Текст книги "Шилибар, или Край пересаженных сердец"
Автор книги: Владимир Рудерман
Жанр: Поэзия, Поэзия и Драматургия
Возрастные ограничения: +18
сообщить о неприемлемом содержимом
Текущая страница: 5 (всего у книги 10 страниц)
«Прочь плохие вести, дайте позитив…»
Прочь плохие вести, дайте позитив,
Кто-то нам из мести скорбный шлёт курсив,
Вылью смело банку ссохшихся чернил,
Чтоб меня по пьянке стих не расчленил.
Там проворовались, здесь прошли во власть,
Как с цепи сорвались да вцепились в пасть,
Крутит белка бабки в колесе удач,
Запретили взятки, мол, «кормитесь с дач»…
Остановлен трафик, лишь ночной дозор,
Не вписались в график слава и позор,
Треснутые годы, кости и дома,
Уж не до свободы, не сойти б с ума.
Нет лекарств в аптеке, удавил кредит,
В двадцать первом веке человек забыт,
Плачутся в колени, нет, рабы не мы,
Смена поколений под глоток чумы.
Подвела кормушка, испарилась в дым,
А в гнезде кукушка свой кукует Крым,
И стоят заводы, лишь погоны прут,
Ставят фильтр на воду, только чаще мрут.
Пиджачок свой куцый вправил под пальто,
Как без революций в месяц тысяч сто?!
Косит от народа новостной канал,
Трудность перевода в чёрно-красный нал…
«Перчатки белые, да капли красные…»
Перчатки белые, да капли красные,
Пророчат смелые года ужасные,
Замутят с облаком любовь постыдную,
Пристукнут каблуком жизнь безобидную.
Рисунки скверные в цемент врастаются,
Лишь тики нервные, хоть не кусаются.
Делишки мелкие да пальцы цепкие,
Налью из грелки я напитки крепкие.
Скупают сытые дворцы Флоренции,
А «недобитые» умрут до пенсии,
Учились истине не с тех задачников,
Законы писаны для неудачников.
Ступень из гравия да к морю чёрному,
За равноправие к столбу позорному,
Мозги застывшие кнутом разбужены,
Мы все здесь бывшие, перезагружены.
Ползет улиткою на цепь железную
С чужой ошибкою в жизнь бесполезную.
Дома казённые под брешь бюджетную,
Бьют мух учёные тоской газетною.
Глаза уставились в экраны серые,
Мы не избавились от лицемерия.
От страха скверного вагон качается,
Душа трехмерная за нас покается…
«Я посадил себя на карантин…»
Я посадил себя на карантин,
Чтоб не мешали звуки и предлоги
Понять куда ведут пути-дороги,
И почему сменили маски боги
Из наших близких к небу Палестин.
Я перешёл сгоревшие мосты,
Врастая в клетки посланного рока,
Успев понять день прожитый до срока,
Хоть поступает он порой жестоко,
Сливая в нас никчёмные посты.
Я не впустил в себя сошедший страх
И не сменил пароли на привычки,
Наверно, проще мир закрыть затычкой,
Чтоб не прочавкал все секреты в личку,
Тот, кто давно сошёл с тропинки нах…
Я сам воздвиг невидимый редут,
И затерялся меж пропавших строчек,
Выходят листья из раскрытых почек,
А чьи-то души нас оберегут
Средь казематов отсыревших одиночек.
Я подтолкнул всю серость в снежный ком,
А остальное пусть снесёт лавина,
Кому-то всё, кому-то половина,
А мне лишь вспышка боли над виском,
Да со стены упавшая картина…
«А верные не умные, а умные не верные…»
А верные не умные, а умные не верные,
За ними годы шумные летят в миры трехмерные,
Летят по жёлтым улицам, по солнцу треснув палкою,
Друг другу вечно хмурятся, забытые и жалкие.

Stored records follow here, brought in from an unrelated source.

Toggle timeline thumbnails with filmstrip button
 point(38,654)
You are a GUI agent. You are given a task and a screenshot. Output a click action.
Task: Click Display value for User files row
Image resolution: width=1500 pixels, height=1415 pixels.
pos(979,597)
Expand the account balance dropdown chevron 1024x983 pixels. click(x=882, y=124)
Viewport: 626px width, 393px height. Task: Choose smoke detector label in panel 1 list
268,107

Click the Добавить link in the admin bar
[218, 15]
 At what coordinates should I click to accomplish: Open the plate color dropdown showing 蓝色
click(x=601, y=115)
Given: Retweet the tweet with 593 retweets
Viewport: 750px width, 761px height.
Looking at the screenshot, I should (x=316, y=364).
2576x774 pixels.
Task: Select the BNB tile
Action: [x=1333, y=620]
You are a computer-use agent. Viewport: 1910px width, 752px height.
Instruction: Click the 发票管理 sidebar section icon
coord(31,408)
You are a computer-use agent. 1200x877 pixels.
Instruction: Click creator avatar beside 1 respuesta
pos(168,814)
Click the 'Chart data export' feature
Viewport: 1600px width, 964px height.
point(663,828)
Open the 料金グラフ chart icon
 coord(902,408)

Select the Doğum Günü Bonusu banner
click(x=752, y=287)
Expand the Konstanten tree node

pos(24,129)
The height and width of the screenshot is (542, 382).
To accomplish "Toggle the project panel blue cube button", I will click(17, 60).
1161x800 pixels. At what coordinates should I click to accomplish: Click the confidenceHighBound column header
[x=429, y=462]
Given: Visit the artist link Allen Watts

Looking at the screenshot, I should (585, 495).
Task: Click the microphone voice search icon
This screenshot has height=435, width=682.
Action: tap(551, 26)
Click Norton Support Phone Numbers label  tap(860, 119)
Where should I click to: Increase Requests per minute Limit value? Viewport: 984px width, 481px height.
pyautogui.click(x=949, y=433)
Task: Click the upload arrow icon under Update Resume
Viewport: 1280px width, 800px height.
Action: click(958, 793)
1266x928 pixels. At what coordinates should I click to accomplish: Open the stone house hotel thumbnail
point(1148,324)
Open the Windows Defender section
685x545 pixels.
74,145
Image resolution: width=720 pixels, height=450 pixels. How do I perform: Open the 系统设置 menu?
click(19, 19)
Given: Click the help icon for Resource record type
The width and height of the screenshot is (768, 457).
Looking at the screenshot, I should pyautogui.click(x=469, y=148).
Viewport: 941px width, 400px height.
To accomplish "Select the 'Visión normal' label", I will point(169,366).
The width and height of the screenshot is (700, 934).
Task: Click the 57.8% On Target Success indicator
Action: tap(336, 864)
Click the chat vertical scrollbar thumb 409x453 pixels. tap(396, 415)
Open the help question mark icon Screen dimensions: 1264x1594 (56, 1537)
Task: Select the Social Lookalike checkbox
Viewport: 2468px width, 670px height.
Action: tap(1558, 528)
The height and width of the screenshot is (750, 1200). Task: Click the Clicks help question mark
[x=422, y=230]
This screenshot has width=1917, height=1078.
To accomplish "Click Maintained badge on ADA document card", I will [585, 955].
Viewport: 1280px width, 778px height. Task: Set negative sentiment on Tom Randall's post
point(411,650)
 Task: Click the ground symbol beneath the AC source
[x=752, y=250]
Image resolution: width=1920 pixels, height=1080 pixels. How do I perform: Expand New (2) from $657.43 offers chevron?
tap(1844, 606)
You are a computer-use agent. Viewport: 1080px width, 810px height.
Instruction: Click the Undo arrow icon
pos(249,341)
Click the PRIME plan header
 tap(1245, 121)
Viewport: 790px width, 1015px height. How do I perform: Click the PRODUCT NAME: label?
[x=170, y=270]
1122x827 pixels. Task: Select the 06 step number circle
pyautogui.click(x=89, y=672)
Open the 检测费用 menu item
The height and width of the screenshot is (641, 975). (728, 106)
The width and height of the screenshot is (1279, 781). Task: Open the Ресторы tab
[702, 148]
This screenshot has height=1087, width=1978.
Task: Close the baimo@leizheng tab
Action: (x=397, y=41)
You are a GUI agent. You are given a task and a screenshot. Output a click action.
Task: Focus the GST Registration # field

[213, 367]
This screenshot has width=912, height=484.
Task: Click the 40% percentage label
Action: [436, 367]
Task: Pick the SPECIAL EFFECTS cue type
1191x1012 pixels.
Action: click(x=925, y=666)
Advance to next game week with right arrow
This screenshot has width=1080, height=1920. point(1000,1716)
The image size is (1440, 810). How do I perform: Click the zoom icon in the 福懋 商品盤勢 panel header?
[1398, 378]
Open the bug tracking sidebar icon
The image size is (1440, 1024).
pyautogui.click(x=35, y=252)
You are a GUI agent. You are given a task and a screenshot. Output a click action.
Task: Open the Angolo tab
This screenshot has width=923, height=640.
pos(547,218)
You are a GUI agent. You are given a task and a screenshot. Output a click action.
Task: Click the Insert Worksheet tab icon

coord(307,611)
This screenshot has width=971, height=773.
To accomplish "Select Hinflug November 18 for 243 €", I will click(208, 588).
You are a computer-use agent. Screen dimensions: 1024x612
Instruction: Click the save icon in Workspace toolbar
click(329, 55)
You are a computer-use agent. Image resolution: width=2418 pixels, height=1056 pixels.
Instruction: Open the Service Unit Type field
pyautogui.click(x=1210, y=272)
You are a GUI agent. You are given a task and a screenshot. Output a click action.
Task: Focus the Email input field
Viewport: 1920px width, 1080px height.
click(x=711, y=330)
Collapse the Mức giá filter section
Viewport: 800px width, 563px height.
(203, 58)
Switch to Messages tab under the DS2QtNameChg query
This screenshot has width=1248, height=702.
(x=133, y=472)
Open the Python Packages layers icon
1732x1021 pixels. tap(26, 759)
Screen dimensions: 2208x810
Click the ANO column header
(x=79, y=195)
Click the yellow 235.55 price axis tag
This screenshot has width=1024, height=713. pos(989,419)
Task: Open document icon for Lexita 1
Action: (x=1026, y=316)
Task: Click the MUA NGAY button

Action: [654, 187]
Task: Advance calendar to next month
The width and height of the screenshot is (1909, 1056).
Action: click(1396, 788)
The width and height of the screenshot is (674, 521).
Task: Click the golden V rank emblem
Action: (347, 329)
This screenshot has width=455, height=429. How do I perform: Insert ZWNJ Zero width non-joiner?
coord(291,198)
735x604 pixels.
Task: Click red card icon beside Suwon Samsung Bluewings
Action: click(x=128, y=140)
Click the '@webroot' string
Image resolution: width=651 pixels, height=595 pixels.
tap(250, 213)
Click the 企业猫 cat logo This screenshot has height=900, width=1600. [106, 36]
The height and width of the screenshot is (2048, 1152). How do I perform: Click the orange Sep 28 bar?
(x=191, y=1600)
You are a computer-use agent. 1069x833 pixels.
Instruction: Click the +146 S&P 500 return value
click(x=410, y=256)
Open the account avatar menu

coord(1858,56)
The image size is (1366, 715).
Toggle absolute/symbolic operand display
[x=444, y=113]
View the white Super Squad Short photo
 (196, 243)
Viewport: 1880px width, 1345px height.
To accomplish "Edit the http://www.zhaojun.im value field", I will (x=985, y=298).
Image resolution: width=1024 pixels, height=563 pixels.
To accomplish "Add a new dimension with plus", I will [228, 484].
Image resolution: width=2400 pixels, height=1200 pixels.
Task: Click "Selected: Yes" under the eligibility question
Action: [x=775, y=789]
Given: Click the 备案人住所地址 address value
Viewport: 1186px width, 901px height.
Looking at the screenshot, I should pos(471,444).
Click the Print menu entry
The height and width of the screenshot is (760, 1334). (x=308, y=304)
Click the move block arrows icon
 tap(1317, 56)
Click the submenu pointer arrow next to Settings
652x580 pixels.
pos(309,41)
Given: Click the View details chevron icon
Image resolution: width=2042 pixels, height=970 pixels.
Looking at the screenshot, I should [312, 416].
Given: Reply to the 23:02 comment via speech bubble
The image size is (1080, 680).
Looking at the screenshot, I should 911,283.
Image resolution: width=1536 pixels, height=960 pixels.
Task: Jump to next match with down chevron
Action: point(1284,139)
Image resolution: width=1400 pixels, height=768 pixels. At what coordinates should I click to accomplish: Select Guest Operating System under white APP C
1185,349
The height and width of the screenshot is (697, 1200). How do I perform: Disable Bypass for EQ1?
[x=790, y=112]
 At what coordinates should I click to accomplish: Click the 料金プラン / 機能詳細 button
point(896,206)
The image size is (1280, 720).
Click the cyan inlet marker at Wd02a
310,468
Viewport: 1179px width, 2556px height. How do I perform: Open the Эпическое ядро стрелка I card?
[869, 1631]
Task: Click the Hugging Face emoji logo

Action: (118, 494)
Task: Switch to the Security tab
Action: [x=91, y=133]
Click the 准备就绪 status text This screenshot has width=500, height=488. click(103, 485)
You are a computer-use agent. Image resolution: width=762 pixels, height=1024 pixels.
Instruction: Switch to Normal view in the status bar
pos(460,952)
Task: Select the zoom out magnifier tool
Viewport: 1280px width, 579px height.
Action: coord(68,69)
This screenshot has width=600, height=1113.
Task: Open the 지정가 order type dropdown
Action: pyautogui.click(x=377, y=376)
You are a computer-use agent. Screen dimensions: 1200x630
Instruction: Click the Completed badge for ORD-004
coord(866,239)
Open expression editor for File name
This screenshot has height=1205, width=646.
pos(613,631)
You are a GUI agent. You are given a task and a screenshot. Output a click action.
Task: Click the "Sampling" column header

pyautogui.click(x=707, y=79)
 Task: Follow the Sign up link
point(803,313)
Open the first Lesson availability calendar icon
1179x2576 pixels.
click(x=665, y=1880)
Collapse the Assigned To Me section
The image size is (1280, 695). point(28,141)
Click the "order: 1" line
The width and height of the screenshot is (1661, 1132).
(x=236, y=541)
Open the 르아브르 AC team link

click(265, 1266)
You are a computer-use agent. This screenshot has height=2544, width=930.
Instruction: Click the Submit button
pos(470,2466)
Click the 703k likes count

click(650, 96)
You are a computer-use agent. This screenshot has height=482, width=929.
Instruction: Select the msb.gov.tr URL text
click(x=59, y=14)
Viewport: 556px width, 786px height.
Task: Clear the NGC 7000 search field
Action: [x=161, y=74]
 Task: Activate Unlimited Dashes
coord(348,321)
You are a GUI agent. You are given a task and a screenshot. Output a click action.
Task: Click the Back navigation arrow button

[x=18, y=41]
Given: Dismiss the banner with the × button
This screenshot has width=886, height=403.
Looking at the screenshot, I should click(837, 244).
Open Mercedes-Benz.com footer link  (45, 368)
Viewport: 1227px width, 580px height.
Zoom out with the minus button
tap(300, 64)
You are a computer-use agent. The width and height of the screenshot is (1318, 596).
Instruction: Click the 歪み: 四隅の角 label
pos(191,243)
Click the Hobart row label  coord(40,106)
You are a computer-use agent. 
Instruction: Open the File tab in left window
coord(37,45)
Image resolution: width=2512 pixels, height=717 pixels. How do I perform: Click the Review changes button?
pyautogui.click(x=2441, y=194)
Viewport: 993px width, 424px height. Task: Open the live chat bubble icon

А мысли эфемерные уходят от реальности,
Да люди лицемерные поют в иной тональности.
И страх приблудой селится в квартиры одинокие,
Где вирус смело делится на армии жестокие.
А яблоки незрелые ковром румяным стелются,
Да руки неумелые не в тех местах шевелятся,
Гребут в своё течение из камыша болотного,
Одно от них спасение – покой, вино да рвотное.
Внушают лица красные нам помыслы паскудные,
Мы для себя опасные, а для других подсудные.
И книги электронные шнурами обесточены,
А власти незаконные, коль сроки все просрочены.
Все против всех настроены, горит, да не взрывается,
Блатные все устроены, а грешники не каются.
Рифмуют смело нолики под куполом бездарности,
Желтеют алкоголики за нас из солидарности.
Денёчки прокажённые с бедою уживаются,
Неудовлетворённые на карантине маются.
Я под радаром истины спущусь в берлогу верную,
Чтоб с выросшими листьями сберечь систему нервную…
«Подкинут белый порошок и разведут как наркомана…»
Подкинут белый порошок и разведут как наркомана,
Дубинка бьёт наотмашь впрок, сегодня выбрала Ивана.
Потом дадут пинок под зад без заскорузлых объяснений,
Совсем не тот электорат молчит и жаждет продолжений.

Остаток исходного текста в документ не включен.